While configuring Cobbler, why does the `control_plane.yml` fail during the Run import command?

Cause:

The mounted .iso file is corrupt.

Resolution:

Go to var->log->cobbler->cobbler.log to view the error.
If the error message is repo verification failed, the .iso file is not mounted properly.
Verify that the downloaded .iso file is valid and correct.
Delete the Cobbler container using docker rm -f cobbler and rerun control_plane.yml.
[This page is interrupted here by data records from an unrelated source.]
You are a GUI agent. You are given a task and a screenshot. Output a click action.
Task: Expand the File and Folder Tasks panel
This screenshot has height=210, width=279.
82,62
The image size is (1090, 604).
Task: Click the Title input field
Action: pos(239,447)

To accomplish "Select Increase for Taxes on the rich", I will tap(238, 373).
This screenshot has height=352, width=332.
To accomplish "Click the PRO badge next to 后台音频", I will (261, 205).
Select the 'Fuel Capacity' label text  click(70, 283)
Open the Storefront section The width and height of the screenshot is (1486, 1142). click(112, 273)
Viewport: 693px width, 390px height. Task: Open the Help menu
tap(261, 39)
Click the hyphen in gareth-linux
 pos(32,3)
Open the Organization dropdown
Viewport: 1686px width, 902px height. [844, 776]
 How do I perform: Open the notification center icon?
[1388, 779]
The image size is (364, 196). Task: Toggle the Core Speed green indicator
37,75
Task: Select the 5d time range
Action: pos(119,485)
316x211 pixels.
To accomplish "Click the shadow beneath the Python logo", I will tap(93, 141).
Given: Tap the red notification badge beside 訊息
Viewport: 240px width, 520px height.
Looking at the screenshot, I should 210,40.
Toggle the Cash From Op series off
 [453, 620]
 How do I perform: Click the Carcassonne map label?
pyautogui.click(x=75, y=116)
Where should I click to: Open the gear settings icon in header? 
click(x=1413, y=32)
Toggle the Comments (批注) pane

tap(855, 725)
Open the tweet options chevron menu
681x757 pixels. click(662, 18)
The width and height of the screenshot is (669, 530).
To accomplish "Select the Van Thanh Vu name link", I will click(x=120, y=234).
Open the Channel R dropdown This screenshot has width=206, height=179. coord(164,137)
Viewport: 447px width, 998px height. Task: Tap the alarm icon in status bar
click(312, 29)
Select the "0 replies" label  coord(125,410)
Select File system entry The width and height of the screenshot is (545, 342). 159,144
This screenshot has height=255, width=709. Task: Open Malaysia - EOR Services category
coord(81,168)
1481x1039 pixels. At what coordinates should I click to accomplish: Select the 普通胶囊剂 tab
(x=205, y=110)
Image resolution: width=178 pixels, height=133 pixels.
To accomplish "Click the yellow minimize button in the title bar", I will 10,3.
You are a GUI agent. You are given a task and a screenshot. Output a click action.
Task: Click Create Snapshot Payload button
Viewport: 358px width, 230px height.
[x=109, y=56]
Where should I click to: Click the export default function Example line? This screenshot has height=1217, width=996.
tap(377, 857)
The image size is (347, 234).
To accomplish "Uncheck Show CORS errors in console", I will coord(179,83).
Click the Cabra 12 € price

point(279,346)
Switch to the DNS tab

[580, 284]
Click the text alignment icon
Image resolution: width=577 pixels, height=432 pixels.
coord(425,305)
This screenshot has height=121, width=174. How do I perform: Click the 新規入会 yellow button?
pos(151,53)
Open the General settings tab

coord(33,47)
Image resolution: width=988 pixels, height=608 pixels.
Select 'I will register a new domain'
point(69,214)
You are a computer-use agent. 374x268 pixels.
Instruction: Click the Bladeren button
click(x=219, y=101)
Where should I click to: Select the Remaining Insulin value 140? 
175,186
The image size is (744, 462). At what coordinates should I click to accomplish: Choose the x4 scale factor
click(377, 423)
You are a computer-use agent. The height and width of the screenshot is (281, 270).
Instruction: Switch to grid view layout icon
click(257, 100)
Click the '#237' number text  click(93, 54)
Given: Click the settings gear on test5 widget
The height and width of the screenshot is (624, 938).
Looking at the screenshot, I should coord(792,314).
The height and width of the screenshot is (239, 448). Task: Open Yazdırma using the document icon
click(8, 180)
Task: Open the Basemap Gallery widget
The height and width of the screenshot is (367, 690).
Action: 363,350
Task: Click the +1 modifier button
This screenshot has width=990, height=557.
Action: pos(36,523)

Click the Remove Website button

How to enable DHCP routing on Compute Nodes:

To enable routing, update the primary_dns and secondary_dns in base_vars with the appropriate IPs (hostnames are currently not supported). For compute nodes that are not directly connected to the internet (ie only host network is configured), this configuration allows for internet connectivity.

Why does PXE boot fail with tftp timeout or service timeout errors?

Potential Causes:

RAID is configured on the server.
Two or more servers in the same network have Cobbler services running.
The target compute node does not have a configured PXE device with an active NIC.

Resolution:

Create a Non-RAID or virtual disk on the server.
Check if other systems except for the management node have cobblerd running. If yes, then stop the Cobbler container using the following commands: docker rm -f cobbler and docker image rm -f cobbler.
On the server, go to BIOS Setup -> Network Settings -> PXE Device. For each listed device (typically 4), configure an active NIC under PXE device settings

What to do when Slurm services do not start automatically after the cluster reboots:

Manually restart the slurmd services on the manager node by running the following commands:

systemctl restart slurmdbd
systemctl restart slurmctld
systemctl restart prometheus-slurm-exporter

Run systemctl status slurmd to manually restart the following service on all the compute nodes.

Why do Slurm services fail?

Potential Cause: The slurm.conf is not configured properly.

Recommended Actions:

Run the following commands:

slurmdbd -Dvvv
slurmctld -Dvvv

Refer the /var/lib/log/slurmctld.log file for more information.

What causes the "Ports are Unavailable" error?

Cause: Slurm database connection fails.

Recommended Actions:

Run the following commands:

slurmdbd -Dvvv
slurmctld -Dvvv

Refer the /var/lib/log/slurmctld.log file.
Check the output of netstat -antp | grep LISTEN for PIDs in the listening state.
If PIDs are in the Listening state, kill the processes of that specific port.
Restart all Slurm services:

slurmctl restart slurmctld on manager node

systemctl restart slurmdbd on manager node

systemctl restart slurmd on compute node

Why do Kubernetes Pods stop communicating with the servers when the DNS servers are not responding?

Potential Cause: The host network is faulty causing DNS to be unresponsive

Resolution:

In your Kubernetes cluster, run kubeadm reset -f on all the nodes.
On the management node, edit the omnia_config.yml file to change the Kubernetes Pod Network CIDR. The suggested IP range is 192.168.0.0/16. Ensure that the IP provided is not in use on your host network.
Execute omnia.yml and skip slurm ansible-playbook omnia.yml --skip-tags slurm

Why does pulling images to create the Kubeflow timeout causing the 'Apply Kubeflow Configuration' task to fail?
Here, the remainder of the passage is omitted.